A separate government code requires a public hearing, noticed two weeks in advance, for a public agency to enter into a financing contract. At the August 20 meeting, when the supervisors first discussed the ENGIE funding package, the item was posted on the agenda under planning, treasurer/tax collector. The goal was to approve a $10.8 million loan package. The supervisors continued that discussion to Sept. 3, when it appeared on the agenda under departmental matters, debt committee presentation. Neither agenda announced a public hearing. The $10.8 million loan was approved Sept. by a 4-1 vote, with Engel voting no.

Hall also questioned the savings asserted by ENGIE over the 30-year life of the contract. “$4.8 million in guaranteed savings compared with $5 million in financing costs over 30 years isn’t a savings to me. It’s not even a net zero,” Hall said. 

ENGIE contract addresses years of “neglect”

The $10.9 million on the table Dec. 17 is to fund the immediate replacement of generators and HVAC systems. Several have failed; the county can’t wait for ENGIE’s comprehensive overhaul of the county’s energy system, said County Administrative Officer Debra Lucero. ENGIE will reimburse these costs, she said.

Lucero vigorously defended the process the county has used in its negotiations with ENGIE. She cited county policy for contracts that allow the use of a single source for large capital projects.

The county’s purchasing policy stipulates that all contracts greater than $25,000 require a competitive bid process involving a public notice soliciting bids posted at least 10 days before opening the bids. It includes exceptions for services that are “the only product or service that satisfies” the bid requirements, “usually because of a technological, specialized, or unique character, or proprietary nature.” 

Lucero also cited the urgency of dealing with the county’s aging energy infrastructure. Some equipment is beyond repair. Malfunctioning HVAC systems have jeopardized the health of county workers, provoking a complaint filed with OSHA. Failing energy systems are taking a toll on workforce morale and increasing the costs of temporary repairs, she said. All the while the county’s Pacific Gas and Electric Co. costs have escalated in two years from $843,000 to $1.3 million, Lucero said.

The current transfer of funds to capital improvements is part of a much larger project. “We are really at the Nth hour here,” she said. If the ENGIE contract is jeopardized the county will lose a $90,000 incentive, Lucero said.

“What we’re trying to do is replace 40 years… of neglect of our equipment in two years to hopefully get us up to speed,” she said.

Supervisor Tom McGowan supported Lucero, citing the financing bind that had kept previous boards from dealing with the county’s energy infrastructure crisis.

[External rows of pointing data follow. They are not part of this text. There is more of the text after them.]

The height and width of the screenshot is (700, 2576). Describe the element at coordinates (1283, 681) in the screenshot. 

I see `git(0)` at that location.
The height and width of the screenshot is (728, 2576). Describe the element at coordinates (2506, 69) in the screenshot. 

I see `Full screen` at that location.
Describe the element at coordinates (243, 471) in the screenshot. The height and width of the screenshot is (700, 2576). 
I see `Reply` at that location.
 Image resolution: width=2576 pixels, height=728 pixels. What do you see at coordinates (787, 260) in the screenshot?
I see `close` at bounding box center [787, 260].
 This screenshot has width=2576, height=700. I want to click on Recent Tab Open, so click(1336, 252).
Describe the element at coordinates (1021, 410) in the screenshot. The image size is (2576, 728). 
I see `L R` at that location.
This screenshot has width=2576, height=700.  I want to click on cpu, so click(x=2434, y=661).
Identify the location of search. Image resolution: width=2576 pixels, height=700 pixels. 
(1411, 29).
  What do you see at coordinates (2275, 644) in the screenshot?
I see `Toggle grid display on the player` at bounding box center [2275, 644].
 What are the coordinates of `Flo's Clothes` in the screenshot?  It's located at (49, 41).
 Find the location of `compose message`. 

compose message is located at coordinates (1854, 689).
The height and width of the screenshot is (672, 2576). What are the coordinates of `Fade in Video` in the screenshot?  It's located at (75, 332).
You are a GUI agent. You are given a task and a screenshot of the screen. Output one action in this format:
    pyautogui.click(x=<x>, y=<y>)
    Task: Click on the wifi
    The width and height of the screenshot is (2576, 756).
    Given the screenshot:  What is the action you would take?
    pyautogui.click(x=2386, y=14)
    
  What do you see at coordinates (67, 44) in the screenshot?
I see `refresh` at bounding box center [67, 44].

They have acknowledged the need but haven’t had the funding to replace aging equipment, he said. 

“This whole thing can be picked apart until nothing gets done.”

Tom McGowan, Plumas County supervisor

“ENGIE has provided the financing that we could not afford because our credit score was so low… They guarantee the cost with the savings. It’s a no brainer,” McGowan said. “This whole thing can be picked apart until nothing gets done.”

Hagwood added: “This is a comprehensive, exhaustive approach to defer maintenance and infrastructure failures.”

After nearly an hour of discussion, Hagwood seconded Supervisor Dwight Ceresola’s motion to approve the $10.9 million transfer. It passed 4-1. Engel voted no.